Take the recent furore over Israel Dagg referring to one of his rugby-playing counterparts as a ‘fag’. This is low-grade offending as far as rugby players are concerned, but still there was much advice offered as to how All Blacks should behave. “They need to recognise the responsibility they have as leaders in New Zealand society and the influence they have on a whole generation, not just young people, but they represent all New Zealanders now,” decreed new National MP Louisa Wall.
Now, rugby culture might have improved slightly, but you still don’t have to delve too deeply to find blisteringly foul language, sexual misconduct, rampant drunkenness and violence. I’d suggest we ignore Louisa and not use them as leaders and role models for our nation. Let’s just appreciate their athleticism on the rugby field and accept that they are otherwise quite plausibly boofheads.
Politicians are only slightly better, probably due only to the onset of maturity. Their recent misdemeanours are not hard to recall – drunkenness, fraud, speeding, drunk driving, false expense claims, misappropriation of funds … you name it.
Of course all these ‘heroes’ quite like the adulation and, realising they’re really no better than the rest of us, don monkey suits that border on ridiculous. The latest pope has been a revelation in ditching the pompous papal garb for the simple white cassock. I just wish our mayors would do the same and forego the cat fur and mayoral chains nonsense.
My point is simply that politicians are no better or wiser than most other professions. They are no different to you and I, even if they often look and sound better. They have hairy thighs, dandruff and troublesome haemorrhoids. In fact next time you are greeted with the warm handshake and salesman smile of a politician, think ‘haemorrhoids’ … it will help you keep things in perspective.
We must all work hard to conquer our desire for hero worship.
Mankind’s second delusion is that, if governments would only do their job properly, we’d live in a veritable utopia – a great education system, wonderful healthcare, low unemployment, low crime, all owning our own homes and a nil death toll on the roads.
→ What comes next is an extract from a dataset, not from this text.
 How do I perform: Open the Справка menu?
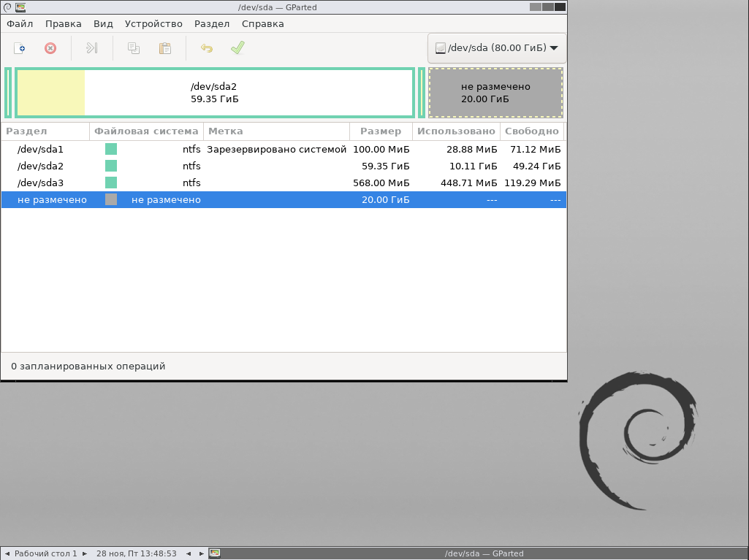tap(262, 23)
Politicians are sincere in their part of the folly and are forever telling us a good deal of this is possible, with them in power, with a few minor tweaks and a lot of patience. For generations this mutual folly has led to great euphoria as a new champion is elected to power … and then disappointment as they fail to deliver.
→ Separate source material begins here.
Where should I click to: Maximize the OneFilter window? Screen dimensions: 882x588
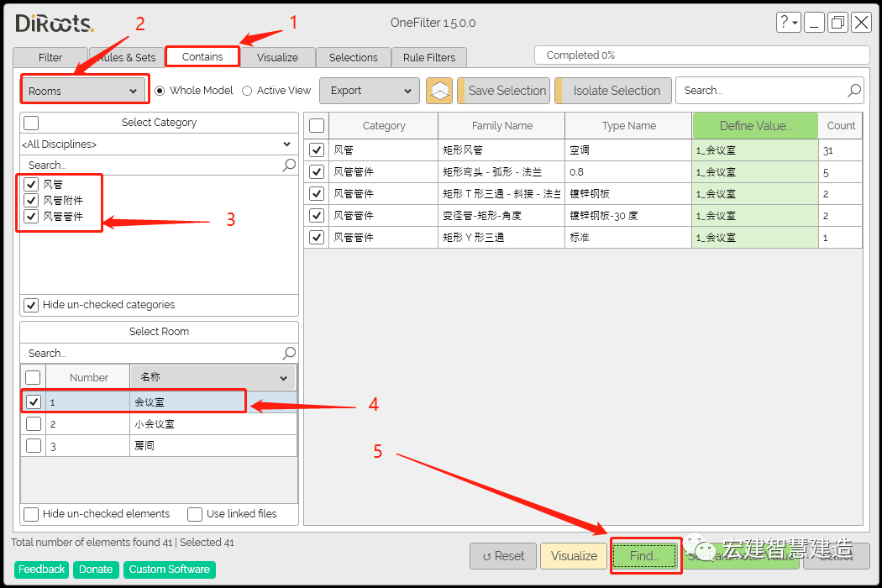click(837, 23)
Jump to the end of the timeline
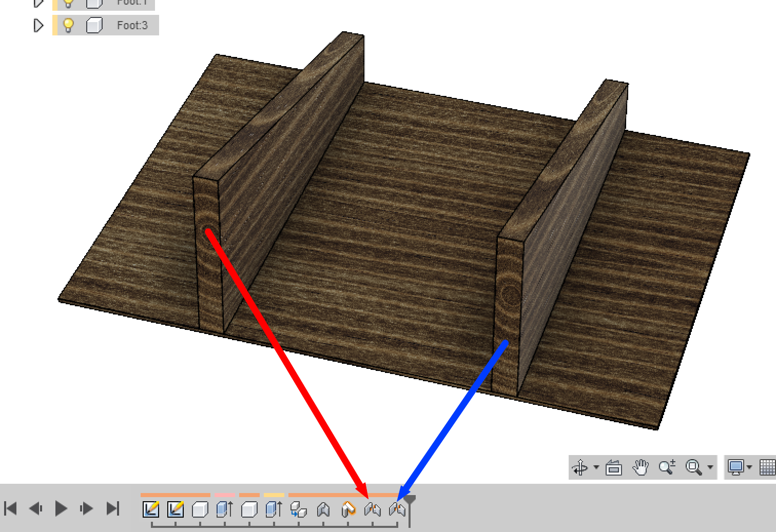776x532 pixels. click(x=112, y=509)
With a few rare exceptions governments cannot fix the problems of the world. Get on as best you can without them and don’t waste too much time lobbying them.
One of the worst culprits here are Mäori. Sure they have some fair complaints, but Mäori have appeared at the wrong end of the health, education, crime and wealth statistics since statistics began, and government initiatives have made no progress on these matters. And they’re not going to. Ever. The smartest Mäori have realised that and made a fist of things on their own.
A government solution should never be Plan A (but politicians so want to be Plan A). If there are any problems in life, people foolishly cry to government to fix them.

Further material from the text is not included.